After his wife's death during a British bombing raid on 17 February 1942, Jaeger spoke with his son for the first time about his contacts with the resistance and their plans to overthrow Adolf Hitler. In the course of the year, Jaeger was made a colonel, and he was sent to the Battle of Stalingrad. There, he was wounded, and after becoming sick with epidemic typhus, he was flown out to Lublin.

In 1943, Jaeger was approached and reluctantly agreed to the plans for an attempt on Hitler's life. Owing to his Christian convictions, he would rather have seen Hitler standing before a duly constituted court. Jaeger's son was a captain in the Gross Deutschland Division, one of Germany's most elite units. Jaeger's son Krafft was arrested and charged with attempted treason and leading a comrade into military disobedience. Krafft was freed for lack of evidence, but he was then sent back to the front so that he could "recover his honour".
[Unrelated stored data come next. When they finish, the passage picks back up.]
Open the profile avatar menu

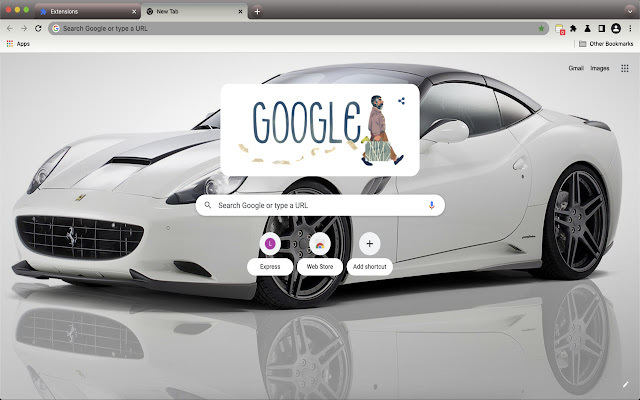coord(616,29)
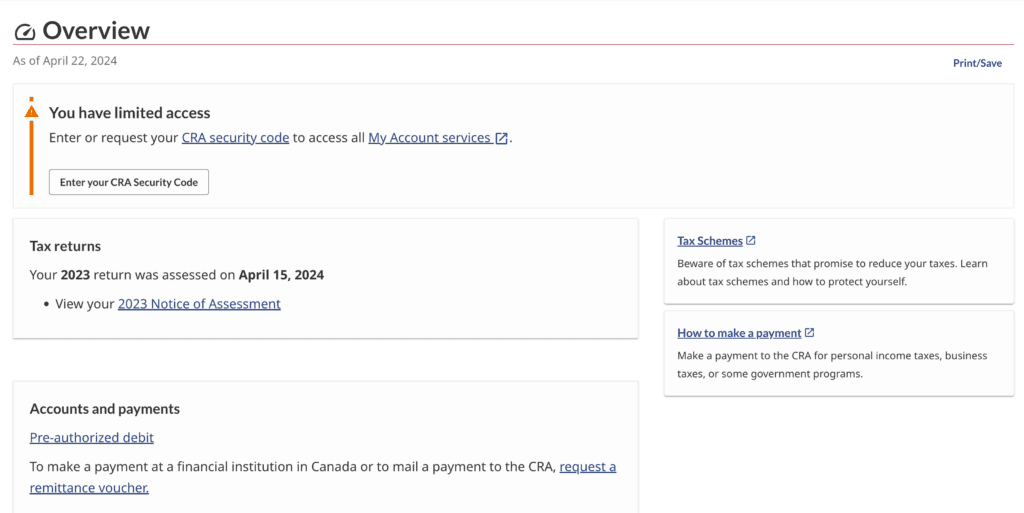Image resolution: width=1024 pixels, height=513 pixels.
Task: Open the Tax Schemes link
Action: click(710, 241)
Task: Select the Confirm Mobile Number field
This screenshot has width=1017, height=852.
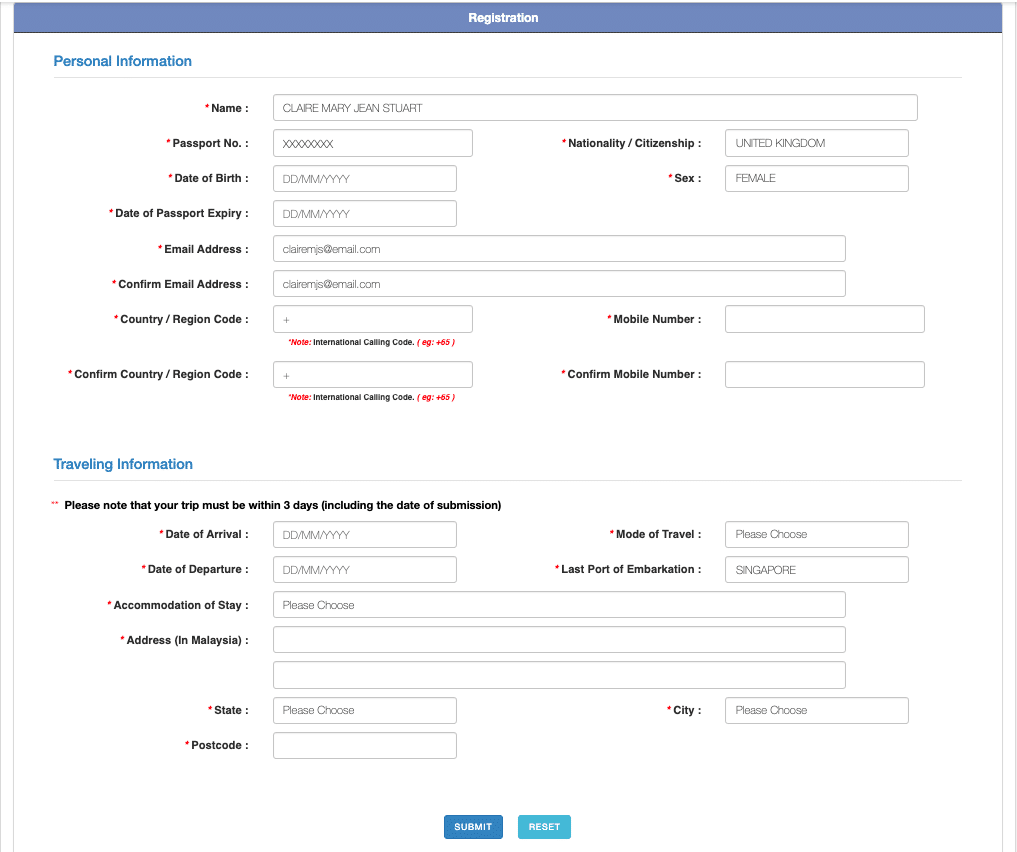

==Plot failure, arrest, and death==
On 20 July 1944, the day of the attempt on Hitler's life, Jaeger was commander of the Panzer reserve troops in defence districts II (Stettin) and XXI (Kalisch). After the briefcase bomb exploded at the Wolf's Lair in East Prussia, Jaeger received orders from Claus Schenk von Stauffenberg to arrest an SS Oberführer. Furthermore, he was also to arrest Joseph Goebbels and occupy the radio station in Masurenallee. After it became known that Hitler had survived the attempt on his life, however, the soldiers under his command would no longer take his orders. Jaeger himself was arrested by his own army on the same day when the plot failed in connection with the plot. His son was likewise arrested, being taken from an Italian military hospital and brought by train to the Gestapo prison in Berlin. On 21 August, Friedrich Gustav Jaeger was sentenced to death for treason by Roland Freisler at the Volksgerichtshof, and he was hanged later the same day at Plötzensee Prison in Berlin. His family's property was confiscated.

==Honours==
Krafft Jaeger was sent to Sachsenhausen concentration camp. He survived, however, and on 25 September 1995, he unveiled a memorial plaque to his father at the house where he was born exactly one hundred years earlier. The house is now Kirchberg an der Jagst's town hall.

Friedrich Gustav Jaeger has also been honoured by having a street in Wünsdorf named Fritz-Jaeger-Allee after him.